Dans ce récit resserré et dense, trois vies fragiles se superposent : alors qu’un événement majeur approche et s’apprête à bouleverser leur existence, Lucie L., Marie G. et Henri D. laissent leurs pensées tourbillonner, songeant à leur enfance, aux éléments marquants de leur vie et à ce qu’ils sont devenus aujourd’hui. Pour des raisons différentes bien que liées, chacun subit l’angoisse écrasante de l’instant présent dans un état de fébrilité qui rend ses réflexions plus lucides et lui permet de percevoir les sensations avec plus d’acuité.
Alors qu’elle se vide de son sang en attendant d’expulser celle qu’elle nomme Else, Lucie L. songe à sa mère, cette femme dont elle incarne le prolongement. Toujours aimée, mariée à un homme amoureux, elle souffre de ne pas exister. Sa quête d’identité, son besoin de devenir entière et une la pousse à rejeter cet enfant qui la dévorerait. Demain elle sait donc qu’elle partira pour peut-être enfin se découvrir.
Coincée dans sa cellule, sous l’œil sévère d’une ampoule toujours allumée, Marie G. repense à ses origines modestes et au premier avortement, fait presque par hasard. Avec une certaine innocence, elle se revoit faire quelques gestes, presque rien ; elle se souvient du confort qui en a découlé, grâce aux cadeaux de remerciement de ceux qu’elle avait aidés. Ses enfants n’ont jamais manqué de rien. Pourtant aujourd’hui on la fait passer pour un être immoral et une mauvaise mère. Abrutie par une sentence inattendue, Marie G. envisage sa propre monstruosité.
Enfin Henri D. songe à ce père qui a cherché à creuser un fossé entre son foyer et la longue lignée d’exécuteurs dont il est issu et qui officie encore à Paris. Elevé loin de l’univers des bourreaux, Henri est naturellement revenu vers ses parents parisiens.
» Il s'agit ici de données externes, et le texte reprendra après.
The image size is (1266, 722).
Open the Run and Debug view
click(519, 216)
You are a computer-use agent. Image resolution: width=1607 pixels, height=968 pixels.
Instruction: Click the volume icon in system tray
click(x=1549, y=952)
Malade les premières fois, père d’un fils suicidé après avoir assisté à une exécution, Henri D. boit pour se maintenir en vie. Pourtant il semble attendre la mort qui pourrait le faucher et mettre fin aux mises à mort et à la souffrance causée par la disparition de René.
Ces destins brisés, ces vies tourmentées et indirectement mêlées sont racontées avec l’urgence qui caractérise l’écriture de Valentine Goby et qui rend avec violence et précision les bouleversements intimement vécus par chaque protagoniste. Vibrant hommage à trois personnages que rien ne devait a priori distinguer des autres (comme le rappelle l’anonymat conféré par le prénom banal suivi d’une initiale), ce roman foisonnant d’émotions ne manquera pas d’ébranler son public. Voilà une lecture riche, sublime bien que douloureuse et un roman immense, intensément vécu, absolument magnifique.
Autre roman de l’auteur : L’Echappée
Sur le métier d’exécuteur, un roman plein d’humour : Dieu et nous seuls pouvons de Michel Folco
136 p
Valentine Goby, Qui touche à mon corps je le tue, 2008
Commentaires
Écrit par : choupynette | 23/09/2008
PS : as tu reçu mon paquet ?
Écrit par : Lilly | 23/09/2008
Écrit par : Anne | 23/09/2008
Tu as été envoûtée par lui, ça se ressent. Moi aussi j’ai été toute chamboulée à sa lecture… ça ne me quitte pas.
Écrit par : Clarabel | 23/09/2008
Écrit par : Laetitia la liseuse | 23/09/2008
Écrit par : liliba | 23/09/2008
Écrit par : Cécile de Quoide9 | 23/09/2008
Écrit par : Karine 🙂 | 23/09/2008
@ Lilly : Non je ne l’ai pas encore reçu… mais j’imagine alors que ça ne devrait plus tarder :o)
@ Anne : n’hésite pas, il est vraiment excellent. J’avais bien aimé le précédent, celui-ci est encore meilleur!
@ Clarabel : j’ai vu ta critique sur Amazon mais je ne l’ai pas trouvée sur ton blog quand j’ai voulu faire un lien… mais j’ai vu que toi aussi tu avais aimé, tu parlais d’un roman « vibrant d’émotions » : tu as trouvé l’expression parfaite !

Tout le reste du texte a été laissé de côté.